Depuis mercredi, Serge Klarsfeld est omniprésent, et même plus virulent que son fils, devant micros, stylos et caméras, pour réclamer la récusation du président Castagnède.
Depuis mercredi, tout le monde se demande quelle est le " but de cette manoeuvre " dont la subtilité déroute et qui, en apparence, a conduit ses auteurs à jouer contre leur propre camp. Soupçonner tout haut le président des assises de pouvoir favoriser les parties civiles ne revient-il pas à induire que le président servirait plutôt les intérêts de Maurice Papon ? Serge Klarsfeld accuse catégoriquement le président de vouloir l'acquittement de Maurice Papon. Comprenne qui pourra.

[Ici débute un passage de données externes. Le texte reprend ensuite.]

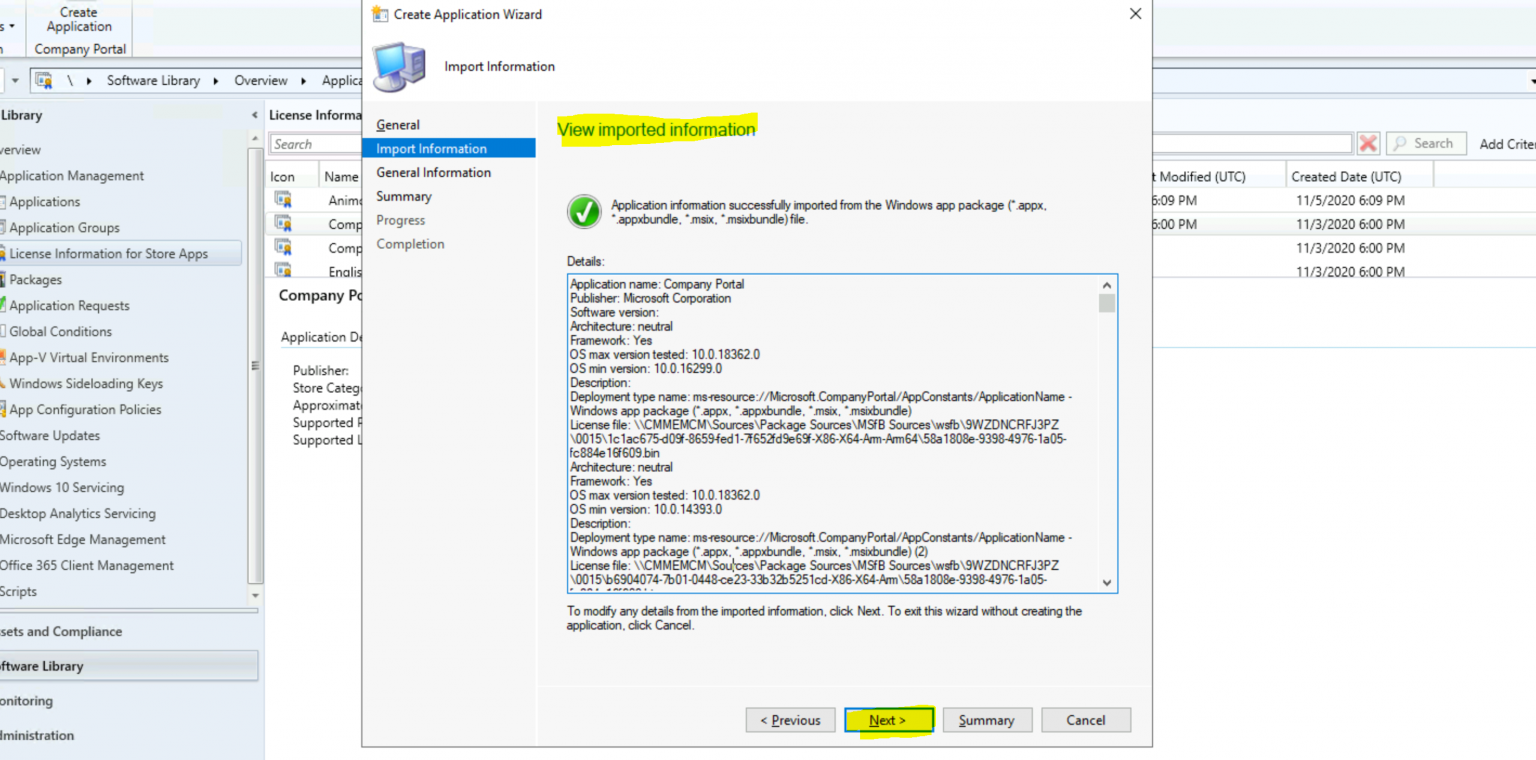Image resolution: width=1536 pixels, height=760 pixels.
Task: Cancel the Create Application Wizard
Action: 1086,720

En attendant, non seulement les parties civiles témoignent de l'impartialité du président, mais on rappelle aussi Me Varaut ne s'en est pas privé à l'audience que Serge Klarsfeld n'a jamais été un farouche partisan de la comparution de Maurice Papon devant les assises. Du coup, Me Varaut, confirmant qu'il ne demandera pas la récusation du président, n'hésite pas à parler de " coup de billard judiciaire " et de pression pour obtenir la condamnation de Maurice Papon.

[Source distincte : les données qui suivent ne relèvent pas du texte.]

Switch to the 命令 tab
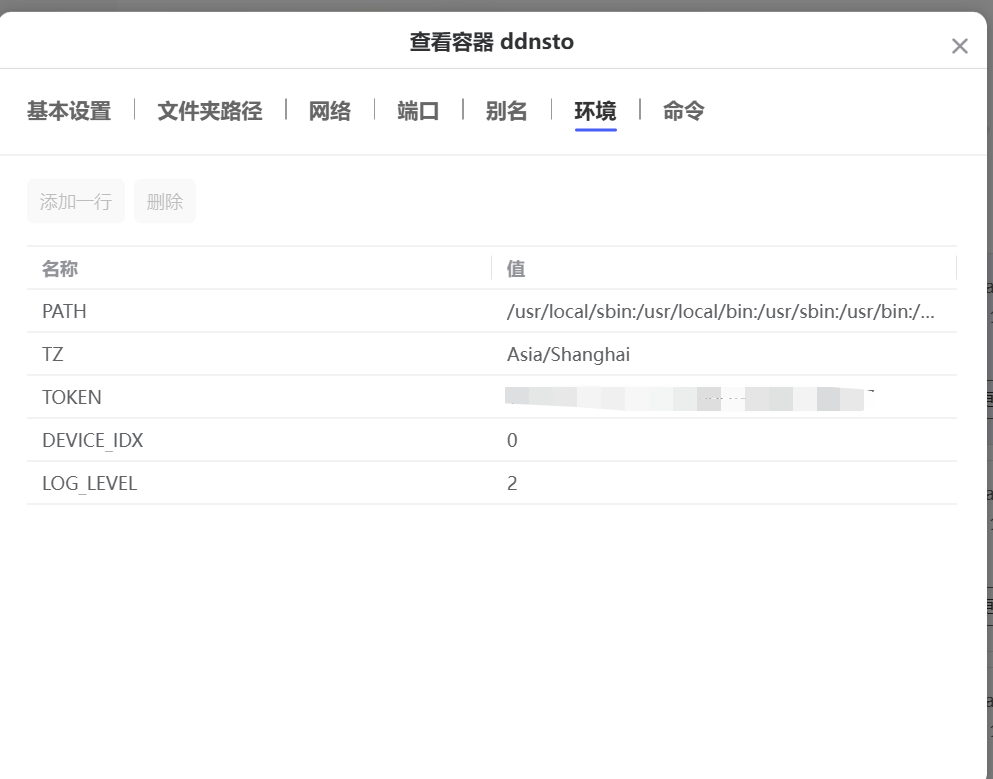 click(x=683, y=111)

Le coup médiatique, en tout cas, a réussi. Il reste peut-être à se demander, comme le font certains de leurs détracteurs, si la volonté de Serge et Arno Klarsfeld n'était pas de " marquer un grand coup " dans cette instance, dernier procès français pour " crimes contre l'humanité ", avant que prenne définitivement fin le combat de leur vie.